Maden Kazaları İçin Ne Yapılabilir?
Olaylar Ve Görüşler
Son Köşe Yazıları

Maden Kazaları İçin Ne Yapılabilir?

13.11.2014 08:00
Güncellenme:
Takip Et:


Madenler, özellikleri dolayısıyla tehlike riskleri yüksek yerlerdir. Burada alınacak emniyet tedbirlerinin, sadece işverenin insafına ya da devletin ilgili kurumlar vasıtasıyla ara sıra yapacağı denetimlere bırakılmaması gerekir. Dolayısıyla ocakların, orada çalışan diğer teknik personel ile bir arada bulunup görev yapacak, bilgili ve tecrübeli bir “fenni nezaretçi” tarafından “devlet adına” devamlı kontrol edilmesinde yarar vardır.
▬▬▬▬▬▬▬▬▬▬
Alıştırmalar:
1 > Maden kazaları yazısına göre şu soruları cevaplayın:
(a) Yazı hangi tarihte ve saatte yayımlanmış?
(b) Madenler neden tehlike riski yüksek yerler olarak anılıyor?
(c) Ocakların kim tarafından ve kimin adına devamlı kontrol edilmesi öneriliyor?
2 > Maden kazaları yazısında fenni nezaretçi için sayılan bütün nitelikleri ve görevleri madde madde yazın.
3 > Maden kazaları yazısını son cümlesinden sonra birkaç cümleyle devam ettirin.

Verilen Bilgiler:
▬▬▬▬▬▬▬▬▬▬
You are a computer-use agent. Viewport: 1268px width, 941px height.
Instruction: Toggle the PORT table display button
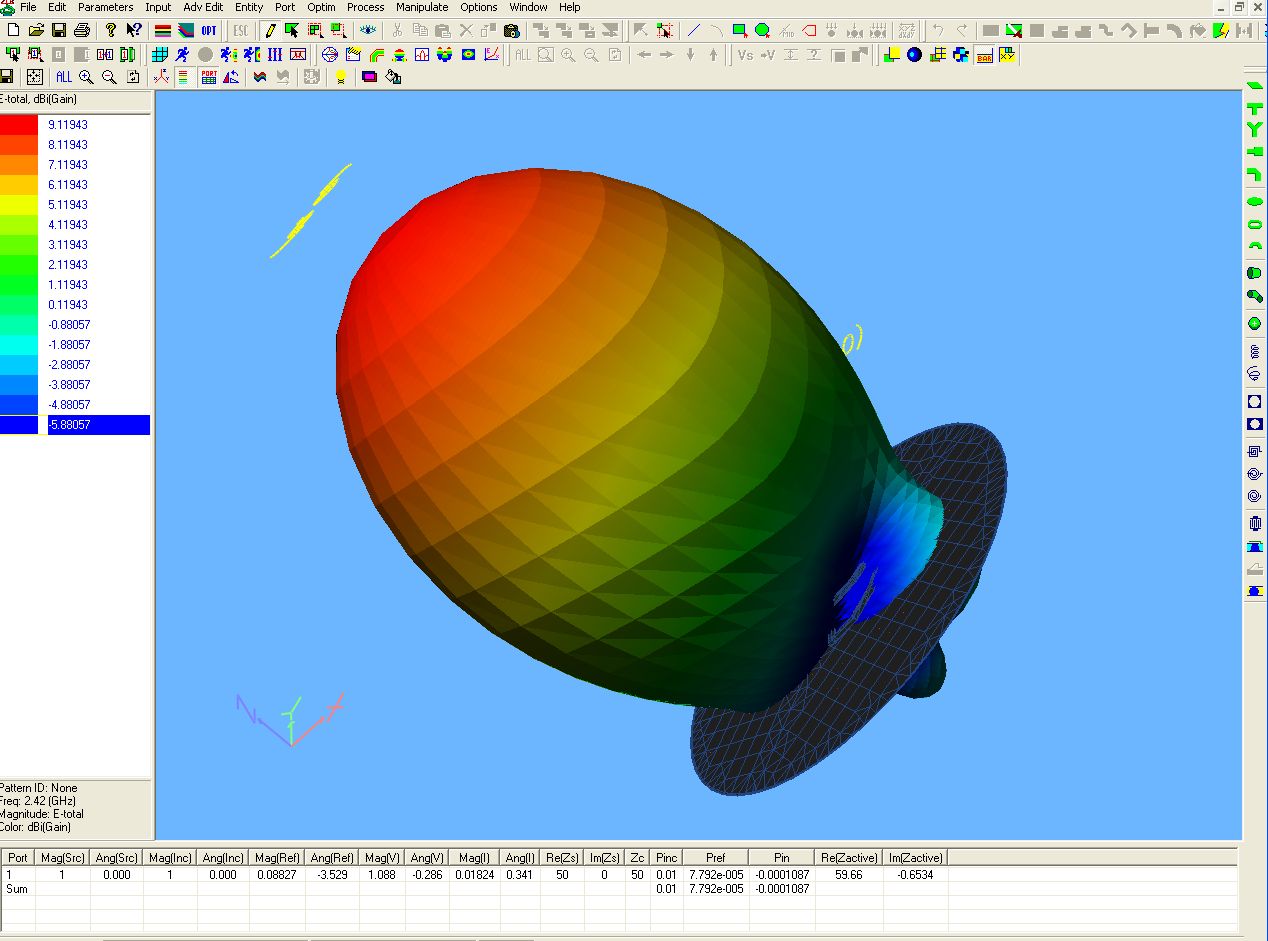[208, 77]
▬▬▬▬▬▬▬▬▬▬
Beklenen Cevaplar:
1 >
(a) 13.11.2014, saat 08:00.
(b) Özellikleri dolayısıyla.
(c) Bilgili ve tecrübeli bir "fenni nezaretçi" tarafından, "devlet adına".

2 >
- Bilgili olmalı.
- Tecrübeli olmalı.
- Ocakta çalışan diğer teknik personelle bir arada bulunup görev yapmalı.
- Ocakları devlet adına devamlı kontrol etmeli.

3 >
Ülkemizde çok sık görülen maden kazalarını önlemek için acilen bazı tedbirlerin alınması gerekmektedir. Bunlar, bir gazete sayfasına sığacak şekilde, özetle şöyledir:
MİGEM (Maden İşleri Genel Müdürlüğü) ruhsat verirken “emniyet” bakımından da kılı kırk yarmalı ve zaman zaman ehil elemanlar vasıtasıyla madenlere giderek, çalışmaların kendilerinin tasdik ettiği proje çerçevesinde yürütülüp yürütülmediğini kontrol etmelidir. Bu husus zaten görevleri arasındadır.
* Denetim sistemi yeniden ele alınmalı, elemanlarının sayısı artırılmalı, müfettiş sınavına girebilmek için en az 2 ya da 3 yıllık yeraltı işletme tecrübesi aranmalıdır.
* Denetimler, belirlenmiş bir kurallar dizisi içinde çok ciddi bir şekilde yapılmalıdır. Tecrübeli müfettişlerin belli büyüklükteki ocaklara gittiklerinde ilk bakacakları husus, “projeye göre çalışılıp çalışılmadığı” ve toplu ölümlere sebep olan “grizu patlaması, yangın, su patlaması ve büyük göçük”lere karşı yeterli tedbirin alınıp alınmadığını kontrol etmek olmalıdır.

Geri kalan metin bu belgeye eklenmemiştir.